→ Assignment
The required output is the exact run of lines below that opens at the line with "Task: Click the" and closes at the line with "Task: Expand the map row under String @354265".

→ Supplied data
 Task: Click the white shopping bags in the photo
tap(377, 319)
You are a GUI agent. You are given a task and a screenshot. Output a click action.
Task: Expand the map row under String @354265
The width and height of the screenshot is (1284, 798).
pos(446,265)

...

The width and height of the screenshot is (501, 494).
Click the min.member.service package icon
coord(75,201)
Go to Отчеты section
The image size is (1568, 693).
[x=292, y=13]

→ Output below
 Task: Click the white shopping bags in the photo
tap(377, 319)
You are a GUI agent. You are given a task and a screenshot. Output a click action.
Task: Expand the map row under String @354265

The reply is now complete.